What to do: Starting with the line that holds "Click Similarity for New South Africa result", reproduce each line through the last one of the data, exactly as written. Pictures are not copied.

Data extract:
• • • • •

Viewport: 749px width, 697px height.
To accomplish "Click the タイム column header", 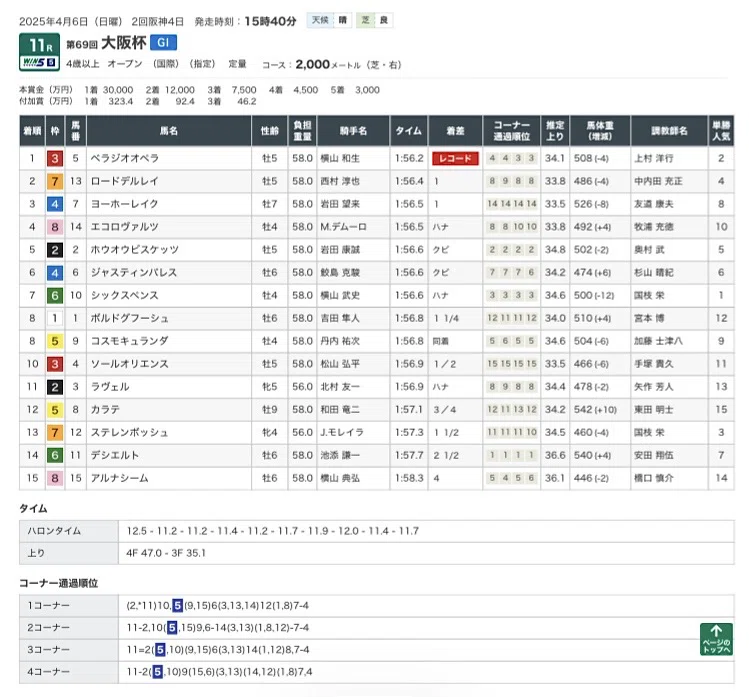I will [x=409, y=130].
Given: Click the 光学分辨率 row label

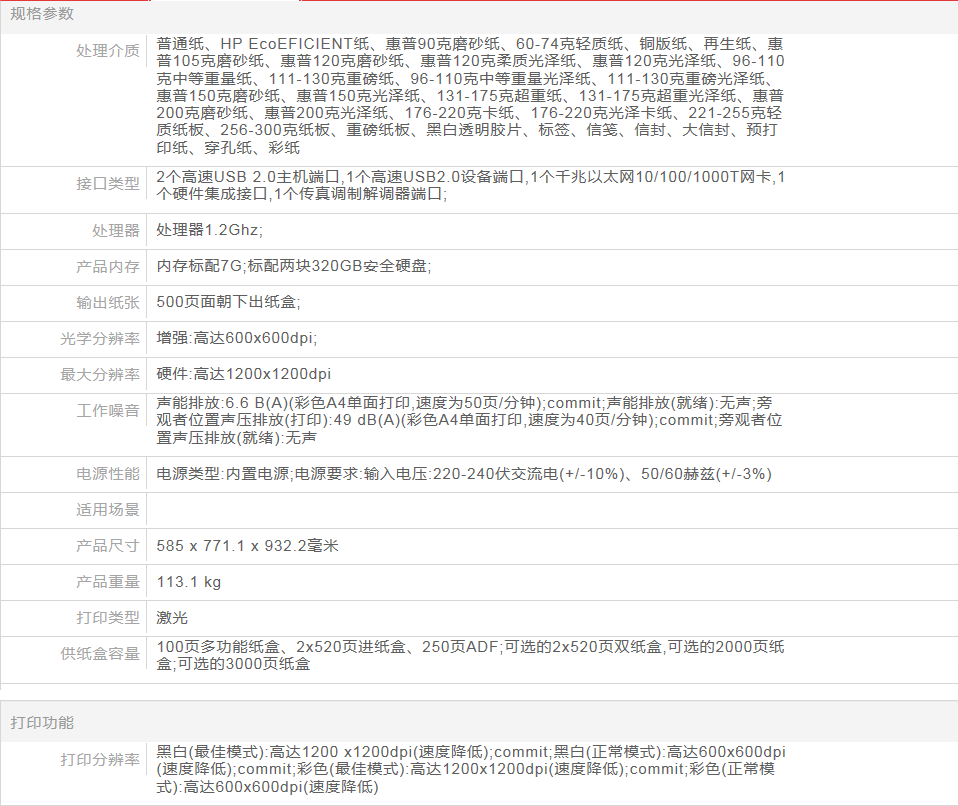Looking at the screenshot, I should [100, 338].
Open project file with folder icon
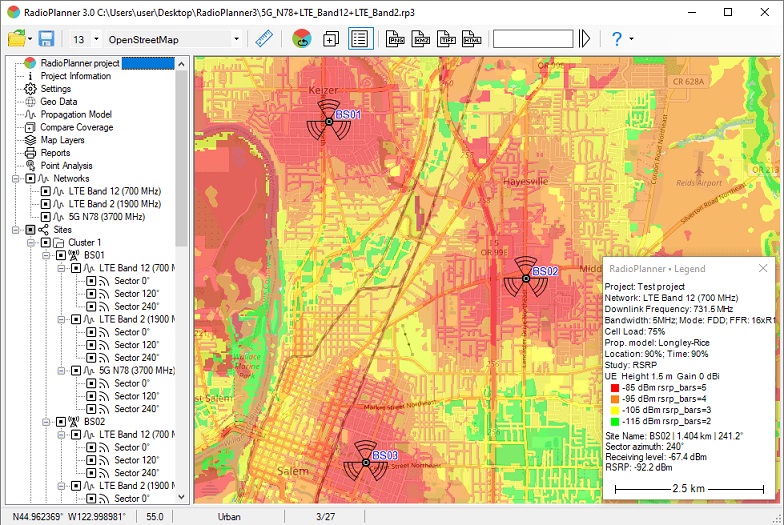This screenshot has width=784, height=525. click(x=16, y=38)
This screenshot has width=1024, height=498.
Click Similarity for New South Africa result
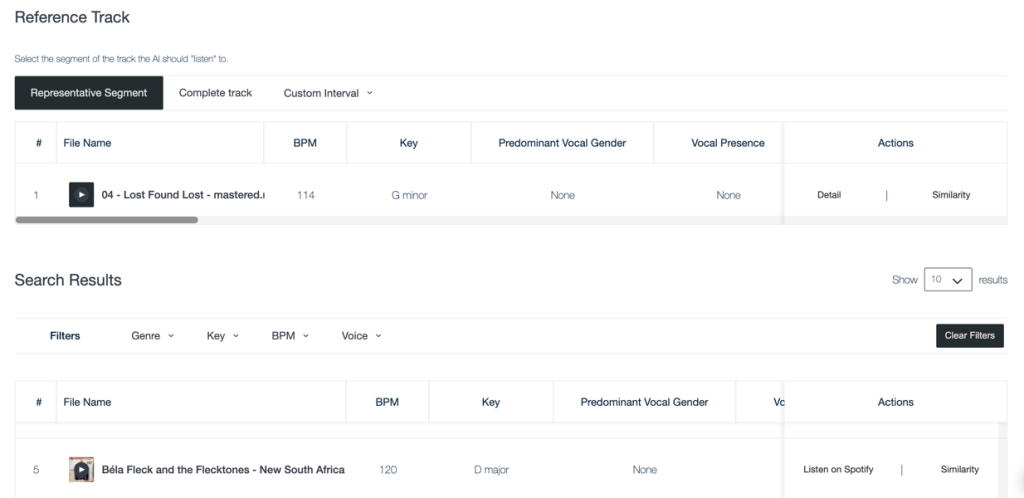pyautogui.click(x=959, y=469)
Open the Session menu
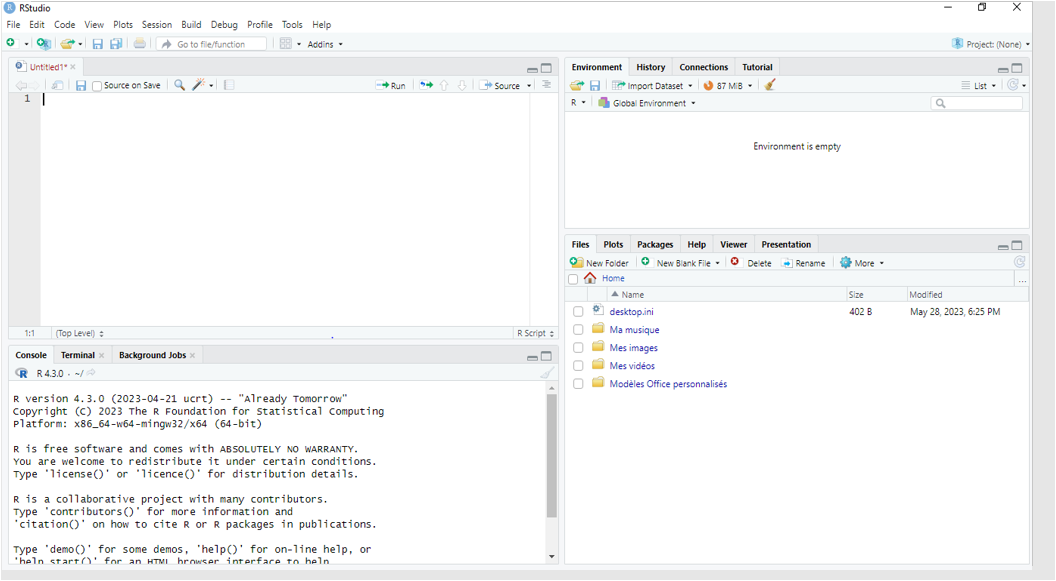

• • • • •

Output for this exercise:
Click Similarity for New South Africa result
pyautogui.click(x=959, y=469)
Open the Session menu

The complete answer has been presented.